Depuis que le gouverneur Greg Abbott a promulgué cette loi controversée, les districts scolaires texans sont submergés de demandes concernant son application. Au moins 14 districts, dont Austin, Corpus Christi, Dallas-Fort Worth, Houston, San Antonio et la région de la Vallée du Rio Grande, sont concernés. L’American Civil Liberties Union (ACLU) et d’autres organisations ont déjà déposé des recours en justice pour tenter de faire interdire l’affichage obligatoire des Dix Commandements.

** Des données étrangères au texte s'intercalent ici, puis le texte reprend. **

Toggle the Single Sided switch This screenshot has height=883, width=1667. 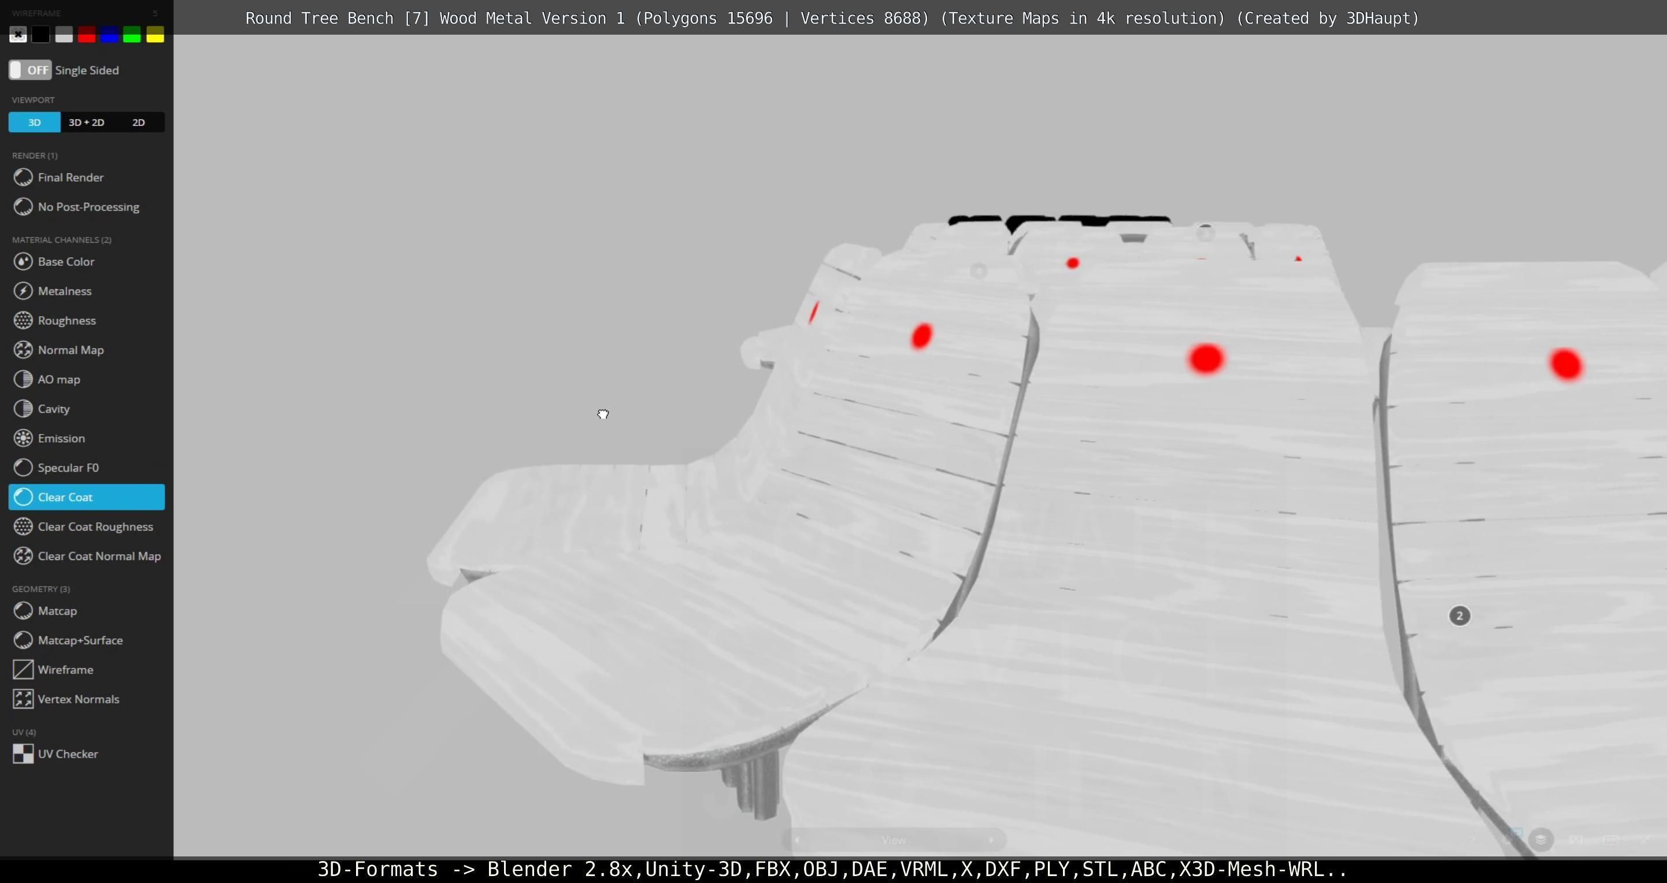[30, 70]
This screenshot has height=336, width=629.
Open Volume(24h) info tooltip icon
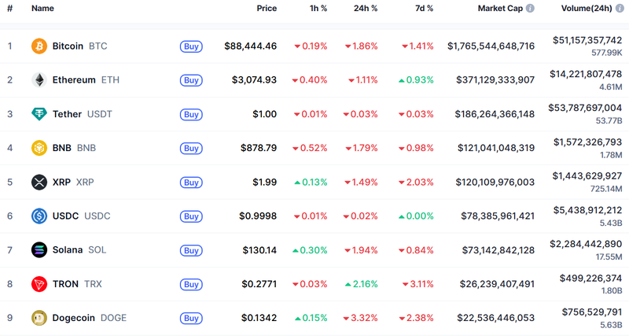617,9
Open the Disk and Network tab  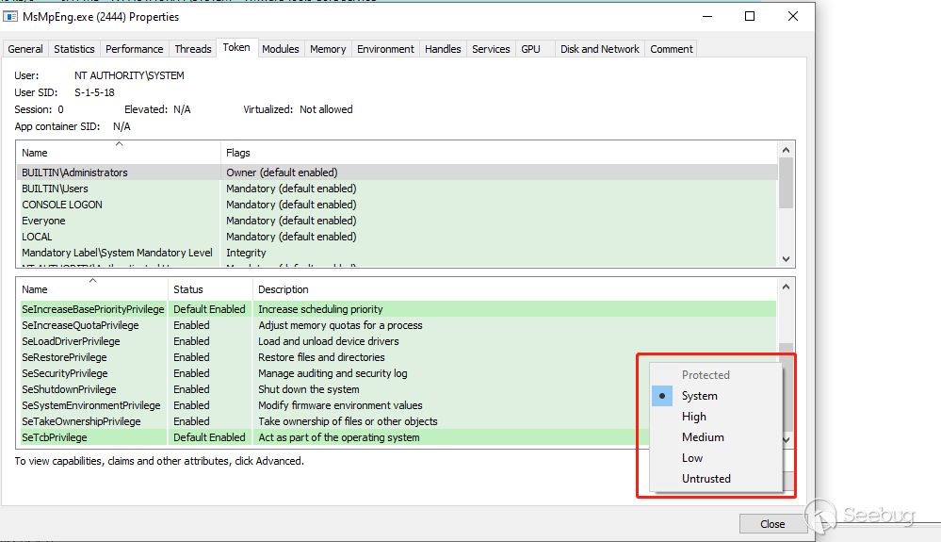point(599,49)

Le juge fédéral Fred Biery a estimé que cette législation « viole les clauses d’établissement et de libre exercice du Premier Amendement » de la Constitution américaine, soulignant l’importance de créer un environnement inclusif où tous les élèves, quelle que soit leur origine ou leur religion, se sentent acceptés et respectés.
Face à cette directive, certains enseignants texans ont adopté des stratégies de résistance créatives. Selon des informations de Télémundo, un enseignant a envoyé à ses élèves des broches représentant le Premier Amendement, tandis qu’un autre a déclaré qu’il envisagerait de placer les affiches à l’envers s’il était contraint de les afficher.
« Cette loi change tout pour les écoles », a déclaré le gouverneur Abbott lors de la signature du texte, sans pour autant répondre aux critiques concernant sa constitutionnalité et son impact sur la liberté religieuse.